Taufik memaparkan bahwa penyerahan hewan kurban dalam rangka perayaan hari raya Iduladha 1447 Hijriyah dari DPW Partai NasDem Jawa Timur sudah menjadi agenda rutin tahunan, yang berlangsung pada Selasa (26/5/2026).

Dalam kesempatan tersebut, DPW NasDem Jatim menyerahkan satu ekor sapi jenis limosin berbobot kurang lebih 700 kilogram kepada PWNU Jawa Timur.

Menurut Taufik, sampai saat ini PWNU Jawa Timur sudah menerima 13 ekor hewan kurban yang berasal dari berbagai mitra dan lembaga.

Bantuan hewan kurban tersebut, disebutnya datang dari sejumlah pihak, antara lain Polda Jawa Timur, DPW Partai NasDem, PDI Perjuangan, Partai Golkar, PAN, serta beberapa lembaga kemitraan lainnya.

“Tahun ini PWNU Jawa Timur mendapat cukup banyak hewan kurban dari beragam pihak. Kami bersyukur karena ini sangat membantu warga Nahdliyin di Jawa Timur,” kata Taufik yang juga menjabat Direktur Rumah Tangga PWNU Jatim.

Ia memaparkan, proses penyembelihan hewan kurban dijadwalkan berlangsung pada Kamis, satu hari setelah Hari Raya Idul Adha.

Sementara itu, penyaluran daging kurban sudah mulai dilakukan lebih awal dengan sistem pembagian berdasarkan wilayah atau zona.

Zona distribusi tersebut mencakup kawasan Mataraman, Tapal Kuda, Madura, Pantura, sampai Malang Raya. Penyaluran dilakukan melalui jaringan pesantren serta kantor PCNU di tingkat kabupaten dan kota supaya distribusi bisa menjangkau masyarakat secara merata.

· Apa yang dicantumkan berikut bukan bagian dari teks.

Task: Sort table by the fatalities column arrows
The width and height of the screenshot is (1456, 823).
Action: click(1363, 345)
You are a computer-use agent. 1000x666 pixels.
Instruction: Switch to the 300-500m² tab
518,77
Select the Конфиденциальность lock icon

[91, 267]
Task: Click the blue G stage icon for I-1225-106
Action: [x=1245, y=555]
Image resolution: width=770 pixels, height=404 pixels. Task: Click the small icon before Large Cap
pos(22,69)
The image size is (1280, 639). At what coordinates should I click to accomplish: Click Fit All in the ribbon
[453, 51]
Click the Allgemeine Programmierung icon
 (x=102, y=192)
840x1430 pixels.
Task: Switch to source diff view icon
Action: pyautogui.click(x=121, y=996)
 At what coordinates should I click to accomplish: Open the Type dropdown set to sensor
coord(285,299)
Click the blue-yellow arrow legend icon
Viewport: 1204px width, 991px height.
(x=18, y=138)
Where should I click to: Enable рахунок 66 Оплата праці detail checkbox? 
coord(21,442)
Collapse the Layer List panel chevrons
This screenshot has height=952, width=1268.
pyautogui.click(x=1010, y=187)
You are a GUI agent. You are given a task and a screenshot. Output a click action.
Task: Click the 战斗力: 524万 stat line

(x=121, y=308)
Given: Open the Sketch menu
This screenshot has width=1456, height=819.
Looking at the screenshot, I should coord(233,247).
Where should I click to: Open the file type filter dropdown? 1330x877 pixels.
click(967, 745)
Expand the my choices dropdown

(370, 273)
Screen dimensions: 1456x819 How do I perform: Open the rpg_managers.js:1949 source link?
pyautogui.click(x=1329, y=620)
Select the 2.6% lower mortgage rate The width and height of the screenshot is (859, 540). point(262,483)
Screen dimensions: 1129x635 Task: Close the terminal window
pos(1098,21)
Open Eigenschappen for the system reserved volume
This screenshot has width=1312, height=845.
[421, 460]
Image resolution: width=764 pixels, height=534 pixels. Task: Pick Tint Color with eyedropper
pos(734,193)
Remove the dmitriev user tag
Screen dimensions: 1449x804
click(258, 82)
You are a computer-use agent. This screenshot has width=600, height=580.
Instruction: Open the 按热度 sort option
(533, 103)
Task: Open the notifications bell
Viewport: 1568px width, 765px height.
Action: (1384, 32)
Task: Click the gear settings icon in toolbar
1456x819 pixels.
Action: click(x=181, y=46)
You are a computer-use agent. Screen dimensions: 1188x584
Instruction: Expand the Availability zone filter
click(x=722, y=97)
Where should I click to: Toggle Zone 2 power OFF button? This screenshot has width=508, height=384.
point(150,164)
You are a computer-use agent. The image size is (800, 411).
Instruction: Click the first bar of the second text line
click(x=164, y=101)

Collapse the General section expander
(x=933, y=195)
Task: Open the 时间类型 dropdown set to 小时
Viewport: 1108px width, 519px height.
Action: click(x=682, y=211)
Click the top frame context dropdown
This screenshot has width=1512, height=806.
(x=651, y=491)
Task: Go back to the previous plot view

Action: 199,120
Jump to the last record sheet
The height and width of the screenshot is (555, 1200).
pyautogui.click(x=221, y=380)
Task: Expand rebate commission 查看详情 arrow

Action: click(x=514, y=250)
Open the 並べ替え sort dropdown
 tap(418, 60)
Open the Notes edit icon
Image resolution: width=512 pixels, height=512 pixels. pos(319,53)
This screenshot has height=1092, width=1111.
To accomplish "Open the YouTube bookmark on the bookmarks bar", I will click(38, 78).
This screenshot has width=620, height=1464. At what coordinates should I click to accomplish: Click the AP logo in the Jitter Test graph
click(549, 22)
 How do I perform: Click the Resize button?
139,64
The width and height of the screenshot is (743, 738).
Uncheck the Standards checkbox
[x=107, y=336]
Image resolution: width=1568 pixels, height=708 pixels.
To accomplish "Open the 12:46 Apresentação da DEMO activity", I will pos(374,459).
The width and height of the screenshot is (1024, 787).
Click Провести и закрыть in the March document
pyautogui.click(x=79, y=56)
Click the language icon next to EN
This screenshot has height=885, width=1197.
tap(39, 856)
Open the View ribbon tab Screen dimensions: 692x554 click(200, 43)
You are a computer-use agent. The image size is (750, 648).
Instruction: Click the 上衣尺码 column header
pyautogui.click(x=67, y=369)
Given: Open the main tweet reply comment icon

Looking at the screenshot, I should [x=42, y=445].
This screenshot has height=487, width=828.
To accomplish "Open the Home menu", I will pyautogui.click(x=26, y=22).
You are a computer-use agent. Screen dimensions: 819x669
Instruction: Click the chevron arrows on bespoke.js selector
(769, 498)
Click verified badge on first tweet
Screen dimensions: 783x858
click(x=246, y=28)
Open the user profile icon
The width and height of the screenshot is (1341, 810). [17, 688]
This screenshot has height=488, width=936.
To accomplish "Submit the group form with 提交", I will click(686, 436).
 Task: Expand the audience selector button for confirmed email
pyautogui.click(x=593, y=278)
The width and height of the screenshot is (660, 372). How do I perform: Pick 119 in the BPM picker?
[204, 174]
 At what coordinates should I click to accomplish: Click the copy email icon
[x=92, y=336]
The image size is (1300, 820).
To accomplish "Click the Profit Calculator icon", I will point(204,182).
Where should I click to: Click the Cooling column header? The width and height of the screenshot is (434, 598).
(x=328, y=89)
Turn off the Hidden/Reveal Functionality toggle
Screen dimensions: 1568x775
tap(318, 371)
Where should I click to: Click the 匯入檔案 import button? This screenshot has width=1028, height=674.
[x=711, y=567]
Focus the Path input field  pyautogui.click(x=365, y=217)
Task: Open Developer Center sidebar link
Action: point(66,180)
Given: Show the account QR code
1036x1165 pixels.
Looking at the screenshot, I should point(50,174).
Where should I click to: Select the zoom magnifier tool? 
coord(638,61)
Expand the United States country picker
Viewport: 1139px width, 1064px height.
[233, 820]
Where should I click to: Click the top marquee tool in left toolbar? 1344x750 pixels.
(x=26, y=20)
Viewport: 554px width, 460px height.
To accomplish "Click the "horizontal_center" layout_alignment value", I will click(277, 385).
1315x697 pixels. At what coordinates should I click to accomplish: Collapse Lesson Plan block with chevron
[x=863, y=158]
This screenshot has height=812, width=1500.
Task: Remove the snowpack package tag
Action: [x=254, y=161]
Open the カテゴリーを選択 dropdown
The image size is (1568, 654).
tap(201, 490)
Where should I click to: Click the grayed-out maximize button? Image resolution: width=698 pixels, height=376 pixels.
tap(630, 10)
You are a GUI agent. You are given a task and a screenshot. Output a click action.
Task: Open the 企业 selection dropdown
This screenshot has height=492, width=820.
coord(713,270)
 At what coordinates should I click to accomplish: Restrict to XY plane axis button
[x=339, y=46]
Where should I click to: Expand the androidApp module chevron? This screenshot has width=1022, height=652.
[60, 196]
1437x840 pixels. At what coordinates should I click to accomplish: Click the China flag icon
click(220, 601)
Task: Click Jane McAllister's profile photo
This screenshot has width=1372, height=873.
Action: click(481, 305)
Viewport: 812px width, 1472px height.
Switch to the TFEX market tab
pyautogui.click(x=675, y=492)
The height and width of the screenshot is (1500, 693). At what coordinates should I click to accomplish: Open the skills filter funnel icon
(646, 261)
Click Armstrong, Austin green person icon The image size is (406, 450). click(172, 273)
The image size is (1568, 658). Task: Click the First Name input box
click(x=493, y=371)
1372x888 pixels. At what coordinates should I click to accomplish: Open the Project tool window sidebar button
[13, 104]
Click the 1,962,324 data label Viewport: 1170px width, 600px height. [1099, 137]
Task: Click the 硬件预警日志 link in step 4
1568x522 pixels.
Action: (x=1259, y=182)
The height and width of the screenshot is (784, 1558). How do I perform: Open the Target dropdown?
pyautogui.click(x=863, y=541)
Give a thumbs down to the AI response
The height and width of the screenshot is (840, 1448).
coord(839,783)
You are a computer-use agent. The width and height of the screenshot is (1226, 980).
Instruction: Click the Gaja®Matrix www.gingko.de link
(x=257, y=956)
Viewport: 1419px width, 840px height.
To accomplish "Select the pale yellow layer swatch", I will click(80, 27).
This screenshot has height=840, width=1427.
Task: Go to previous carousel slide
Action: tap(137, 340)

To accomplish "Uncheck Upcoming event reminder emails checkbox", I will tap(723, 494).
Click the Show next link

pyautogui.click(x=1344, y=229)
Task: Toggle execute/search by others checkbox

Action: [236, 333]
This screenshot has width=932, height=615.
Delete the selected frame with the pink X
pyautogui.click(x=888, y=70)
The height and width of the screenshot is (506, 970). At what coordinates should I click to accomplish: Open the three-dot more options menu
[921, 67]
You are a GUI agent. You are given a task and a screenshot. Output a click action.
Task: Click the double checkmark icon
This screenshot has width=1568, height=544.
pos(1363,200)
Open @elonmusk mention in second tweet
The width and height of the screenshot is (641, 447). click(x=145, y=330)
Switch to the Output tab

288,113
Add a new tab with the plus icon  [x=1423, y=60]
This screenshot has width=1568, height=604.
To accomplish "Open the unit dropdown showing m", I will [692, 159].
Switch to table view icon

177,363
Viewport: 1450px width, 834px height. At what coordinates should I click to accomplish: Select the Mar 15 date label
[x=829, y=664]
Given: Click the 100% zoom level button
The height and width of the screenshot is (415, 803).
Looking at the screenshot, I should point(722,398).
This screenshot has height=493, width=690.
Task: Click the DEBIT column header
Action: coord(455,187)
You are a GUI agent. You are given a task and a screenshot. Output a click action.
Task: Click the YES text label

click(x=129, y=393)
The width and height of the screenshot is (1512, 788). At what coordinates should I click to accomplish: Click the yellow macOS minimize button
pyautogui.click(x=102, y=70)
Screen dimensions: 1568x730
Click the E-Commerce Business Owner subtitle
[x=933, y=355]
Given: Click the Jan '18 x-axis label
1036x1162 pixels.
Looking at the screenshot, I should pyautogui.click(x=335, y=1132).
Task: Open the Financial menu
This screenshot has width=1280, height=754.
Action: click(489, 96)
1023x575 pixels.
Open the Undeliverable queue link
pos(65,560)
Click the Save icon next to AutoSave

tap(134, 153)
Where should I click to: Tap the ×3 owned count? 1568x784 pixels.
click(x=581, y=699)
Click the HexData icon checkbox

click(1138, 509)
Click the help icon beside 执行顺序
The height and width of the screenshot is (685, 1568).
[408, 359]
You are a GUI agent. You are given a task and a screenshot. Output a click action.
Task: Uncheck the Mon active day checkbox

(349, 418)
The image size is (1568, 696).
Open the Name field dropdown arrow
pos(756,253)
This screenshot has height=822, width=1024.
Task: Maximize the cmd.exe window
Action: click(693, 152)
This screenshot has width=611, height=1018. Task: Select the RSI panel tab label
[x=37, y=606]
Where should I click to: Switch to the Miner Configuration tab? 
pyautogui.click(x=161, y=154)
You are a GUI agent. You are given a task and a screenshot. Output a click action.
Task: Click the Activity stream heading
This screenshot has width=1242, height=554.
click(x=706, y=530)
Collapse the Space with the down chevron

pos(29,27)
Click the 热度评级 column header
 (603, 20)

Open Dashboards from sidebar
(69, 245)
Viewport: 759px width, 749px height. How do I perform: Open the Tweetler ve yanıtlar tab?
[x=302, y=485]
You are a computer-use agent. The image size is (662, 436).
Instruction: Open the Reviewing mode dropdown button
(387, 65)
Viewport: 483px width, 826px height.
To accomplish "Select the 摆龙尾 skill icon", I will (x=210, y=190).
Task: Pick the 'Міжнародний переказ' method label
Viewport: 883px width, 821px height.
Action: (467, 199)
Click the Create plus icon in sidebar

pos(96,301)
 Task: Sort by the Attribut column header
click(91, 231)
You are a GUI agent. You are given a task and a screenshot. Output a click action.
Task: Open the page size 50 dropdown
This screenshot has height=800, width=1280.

Taufik menambahkan, momentum Idul Adha tidak hanya terkait ibadah kurban, tetapi juga memiliki nilai sosial dan kemanusiaan yang kuat.

Menurutnya, bulan Dzulhijjah menghadirkan dua momentum besar bagi umat Islam, yakni pelaksanaan ibadah haji dan semangat berbagi lewat penyembelihan hewan kurban.

“Ada dua momentum besar di bulan Dzulhijjah, yaitu ibadah haji yang saat ini memasuki fase wukuf di Arafah, dan momentum sosial kemanusiaan melalui penyembelihan hewan kurban,” ucapnya.

PWNU Jawa Timur juga masih membuka penerimaan hewan kurban hingga hari tasyrik atau tiga hari setelah Idul Adha.

Sedangkan untuk proses penyembelihan, lanjutnya, PWNU melibatkan tenaga profesional dari Juru Sembelih Halal (Juleha) agar memastikan proses penyembelihan berjalan sesuai syariat.

“Kami menggunakan tenaga Juleha supaya proses penyembelihan sesuai standar syariat dan berjalan dengan baik,” katanya.

Sementara itu, Ketua DPW Partai NasDem Provinsi Jawa Timur, Lita Machfud Arifin, menyampaikan bahwa tahun ini pihaknya menyalurkan sekitar 155 hewan kurban yang didistribusikan ke berbagai daerah di Jawa Timur.

Menurut Lita, ibadah kurban tidak hanya sekadar bentuk ritual keagamaan, melainkan juga simbol kepedulian sosial dan kemanusiaan yang dapat mempererat persaudaraan di tengah masyarakat.

“Kami meyakini bahwa kurban bukan hanya tentang ibadah, tetapi juga bentuk kepedulian kemanusiaan untuk mempererat persaudaraan dan menghadirkan manfaat bagi masyarakat,” ujar Lita.

Ia menegaskan pentingnya menjaga sinergi antara organisasi masyarakat, elemen kebangsaan, serta seluruh komponen umat guna memperkuat solidaritas sosial di tengah masyarakat.

Lita berharap hewan kurban yang disalurkan DPW Partai NasDem Jawa Timur bisa memberikan manfaat bagi masyarakat luas sekaligus menjadi wujud nyata semangat gotong royong kader partai di berbagai daerah di Jawa Timur.